── DOCUMENT SECTION ──
DNA: A Love Story
"A DNA microarray of part of the human genome structure." Photo Credit: The Guardian
This past week - April 25 to be exact - was National DNA Day, celebrating the 11th anniversary of the launch of the Human Genome Project.
Did you celebrate it?!
I didn't either. But I do recognize the incredible phenomenon that is DNA.
We hear about DNA every day on crime TV shows and in considering hereditary traits, but while DNA is a household word in it's practical usage, we have seemed to lose the sub-microscopic and amazing understanding of life's building block. In the interest of this, let's return to the basics of DNA as a means to appreciate its wonders in the practical world.
Getting to Know You
The story of the DNA (deoxyribonucleic acid) double helix is well known in molecular biology circles as a race to solve the puzzle among various scientists of the day. It's history unfolds from the late 1800's until today and continues to progress rapidly.
In 1953 with the discovery of the almost artistic structure of DNA, the double helix was first proposed by Nobel laureates Watson and Crick, an American-British team working at Cambridge. I myself, as a young scholar, made a nerdy pilgrimage to the famed Cavendish where this discovery took place.To my disappointment, it was a bunch of classrooms and labs much like every other lab I had seen prior, nothing spectacular, nothing that spoke to its greatness, but still the history of that place remains.
From that time in early 1950's, DNA and the hereditary code continued on to progress into the field of genetics and ambitious minds eventually set out to map out the whole of man's genetic DNA code, the Human Genome Project, which was completed in 2003. However, the journey is far from over.
───
── SUPPLIED DATA ──
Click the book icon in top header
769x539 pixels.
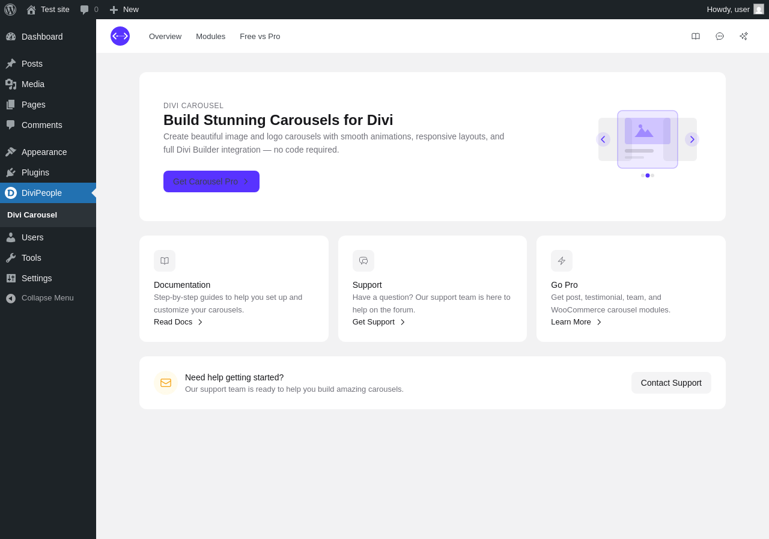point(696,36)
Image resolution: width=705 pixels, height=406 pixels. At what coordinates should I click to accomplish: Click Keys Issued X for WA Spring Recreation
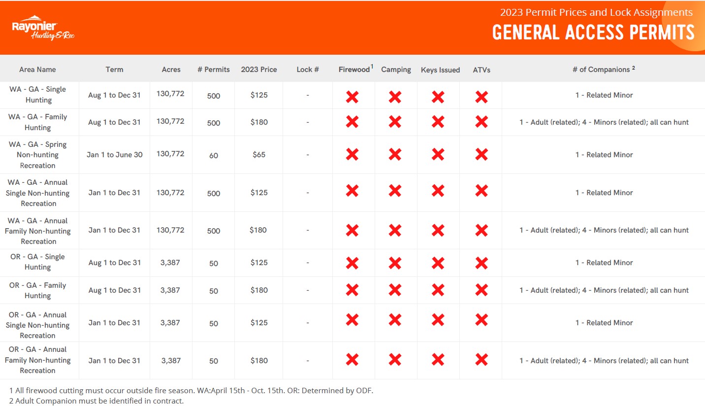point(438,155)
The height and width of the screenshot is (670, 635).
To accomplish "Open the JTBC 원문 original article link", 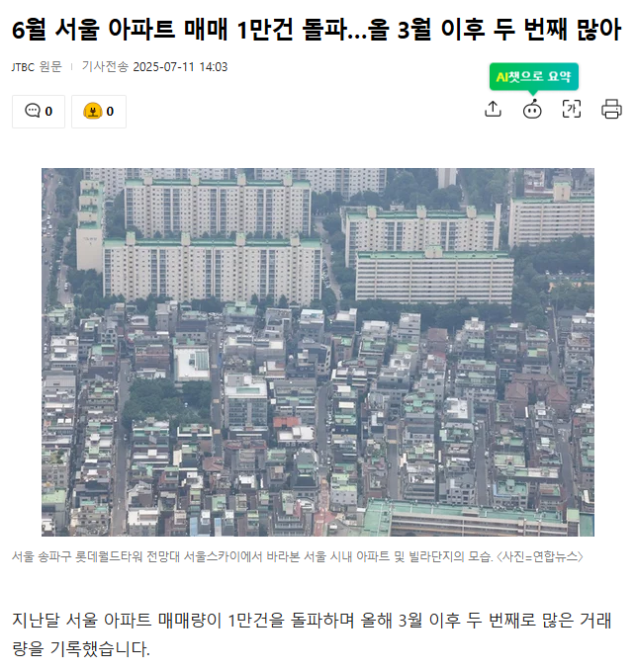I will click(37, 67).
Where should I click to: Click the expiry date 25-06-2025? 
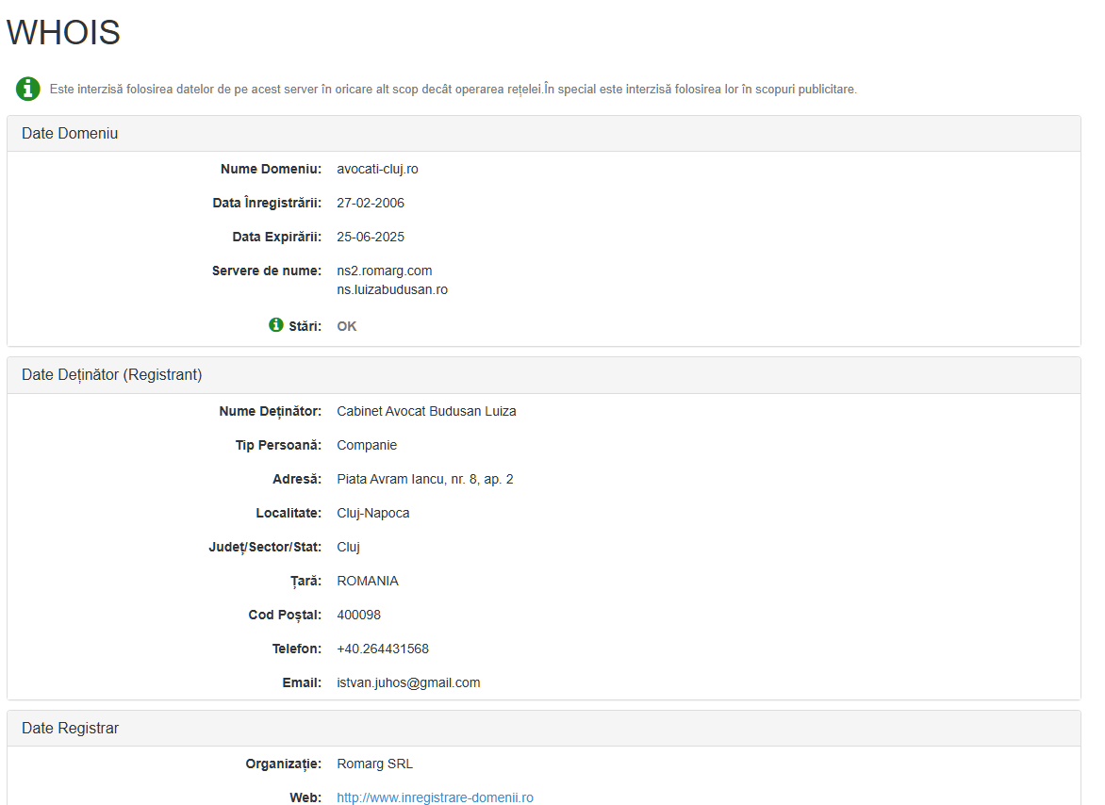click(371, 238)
───
── SUPPLIED DATA ──
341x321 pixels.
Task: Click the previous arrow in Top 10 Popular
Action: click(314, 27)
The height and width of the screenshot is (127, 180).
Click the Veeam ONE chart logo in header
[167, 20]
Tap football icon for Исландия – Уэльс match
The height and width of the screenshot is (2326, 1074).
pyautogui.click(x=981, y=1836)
───
- WORK INSTRUCTION 1 -
Reproduce the passage of the DNA essay that opens with the words containing "We hear about" and closes with "to progress rapidly.".
- WORK INSTRUCTION 2 -
According to the DNA essay, in what year was the Human Genome Project completed?
- WORK INSTRUCTION 3 -
Pick up the DNA essay after its final sentence and keep writing.
The records have nothing to do with this.

- EXERCISE OUTPUT 1 -
We hear about DNA every day on crime TV shows and in considering hereditary traits, but while DNA is a household word in it's practical usage, we have seemed to lose the sub-microscopic and amazing understanding of life's building block. In the interest of this, let's return to the basics of DNA as a means to appreciate its wonders in the practical world.
Getting to Know You
The story of the DNA (deoxyribonucleic acid) double helix is well known in molecular biology circles as a race to solve the puzzle among various scientists of the day. It's history unfolds from the late 1800's until today and continues to progress rapidly.

- EXERCISE OUTPUT 2 -
2003

- EXERCISE OUTPUT 3 -
Discovery and increased understanding continue to this day, pushing the boundaries of this new frontier. As a scientist, I must marvel at the enormity of that knowledge - the more I learn about DNA, the more I stand in awe of the complexity of life.
You Build Me Up
Every living thing contains a DNA code for the passing of its traits - a code for every, single part of the functioning organism. For a single cell organism like bacteria of course, this is more simple than, say, a human. Consider all that your parents passed along on to you - not only your looks and tendencies, but the sort of things we rarely consider - things like your stomach cells' ability to make acid, your lung cells' ability to absorb oxygen, your muscle cells' ability to move the body, and your brain cells' ability to create thoughts or emotions - the list is endless. Every cell and all the intricate workings of our body is coded simply in chemicals coming together in a spiral formation smaller than most microscopes can see.
"One Human Genome" Photo Credit: Bubble News
DNA, as a structure, exists in a hierarchy of substances coming together. On an anatomic level, DNA is nothing more than hydrogen, carbon, nitrogen, oxygen and phosphorous. These atoms come together and bind together to make four different molecules. For simplicity, call them A,G,T and C. Exquisitely, A binds with G and T with C. These pairs in turn get stacked together in a "just so" order making the helical (spiral) structure which creates a code that is our seemingly infinite bundle of genetic traits. These tremendous strings of molecule code and spiral is compacted into the nucleus of each and every cell. In humans, this amounts to about three billion A-T or G-C pairs.
DNA: A Love Story
Obviously, this is beyond the "Readers Digest," simplified explanation of DNA. I hope it does, however, illustrate the complexity of this code that defines not only us, but every single living thing. While we may understand the science, the fact that this does happen, that all this comes together to create living, breathings things, is nothing short of miraculous. In fact, I've heard it said that a random spark producing even a single strand of DNA is akin to going to the moon and finding that molecules have randomly come together forming a Rolex watch that keeps perfect time, but even beyond that, a Rolex with the ability to come together with another Rolex and produce an equally fine watch sharing the traits of its parent watches! Truly, the more I understand, the more I am amazed.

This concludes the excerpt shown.